Partly it is to do with improving therapeutic methods for the treatment of neurological problems. However it is also to do with enhancing humans beyond normal human abilities – new senses, better communication, better memory, etc etc. I have also put biological neurons into a robot body, thereby giving a robot a biological brain – could use human brain cells but typically the brain cells come from rats. All of these things raise ethical issues, particularly the human enhancement. As we are dealing here with ‘intelligence’, making humans super-intelligent may not be acceptable to everyone.

What are the latest impressive innovations in nanotechnology?

I particularly like some of the recent developments in nanorobots. These could revolutionise medicine when such robots travel around the body, applying chemicals and possibly carrying out minor operations. I think it is time to test some of these out in humans now to see what is possible. I think they could also be used to apply electrical pulses – this could be useful when it is remembered that the nervous system and brain operate electrochemically. It is quite possible therefore that such robots could be used to apply electrical pulses to remove pain. No need to take aspirin any more!

Some of your research involves intelligent computer methods in favor of biomedical engineering. Could you tell us about the work on this project, what were the main tech difficulties?

I work with Neurosurgeons at the John Radcliffe hospital in Oxford in an attempt to improve the situation for those suffering from Parkinson’s Disease. Deep brain stimulation involves applying electrical pulses to the centre of a recipient’s brain in order to counteract the tremor and muscle locking symptoms of the disease. We measure the electrical activity in the individual’s brain and feed this into an artificial intelligent system which learns to recognise (and model) that particular part of the human brain. The system can predict accurately the onset of the symptoms such that the stimulation is only used when it is needed – stimulation on demand. But also, because of the classification properties of AI, it is also good at indicating what type of Parkinson’s Disease the patient has. This is very useful in helping the surgeon understand the patient’s particular case and necessary treatment.

How far can AI go and what will happen with the controversial culturing of human neurons?

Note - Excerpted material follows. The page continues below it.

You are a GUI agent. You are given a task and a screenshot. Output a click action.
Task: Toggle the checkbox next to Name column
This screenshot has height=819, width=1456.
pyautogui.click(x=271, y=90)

We already defer to AI in many practical applications and trust what it can do for us. Of course this can be very helpful in medical applications and even in decision making. However it could also be very dangerous in military and/or financial trading. In such cases decisions could well be taken that are against some humans and there might be nothing we can do about it. Importantly the AI needs to be part of a network. As humans we are not good at understanding what intelligence in a machine network actually means. It must be remembered that we will not be able to simply switch it off. Human neurons can indeed be grown and developed within a robot body. This is ongoing research which helps in medicine by experimenting with, what is effectively, a mini-brain – so the effects of different chemicals or adding brain cells can be witnessed. But what if the robot is, in the future, given the same number of human brain cells as a human. How do we treat such a robot?

How do you picture the technological world and its robots of the future?

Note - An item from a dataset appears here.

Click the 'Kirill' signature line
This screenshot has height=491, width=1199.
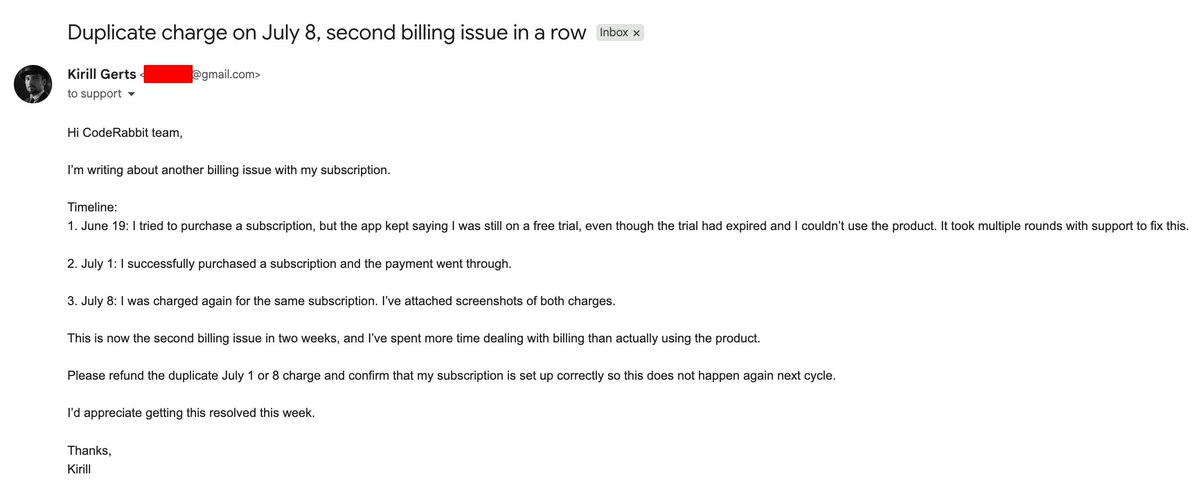coord(80,469)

The merging of humans with technology is an exciting prospect. It is already giving rise to many new therapeutic treatments. In the future there will be many more. Electronic forms of medicine will become much more prevalent. But even more interesting is the possibility of human enhancement and the possibilities of a much more powerful means of communication in terms of emotions, feelings, colours and thoughts. Our present means of communication – speech – may well become obsolete. Also, we will be able to experience a much broader range of sensory input instead of missing out on most of what is going on around us, which is the present situation. With this technology your brain and body do not have to be in the same place. In fact your body does not have to be arms, legs and so on but rather could be buildings or vehicles. And isn’t it better to link your brain with AI and have it acting for you rather than against you? It’s a whole new world ahead of us.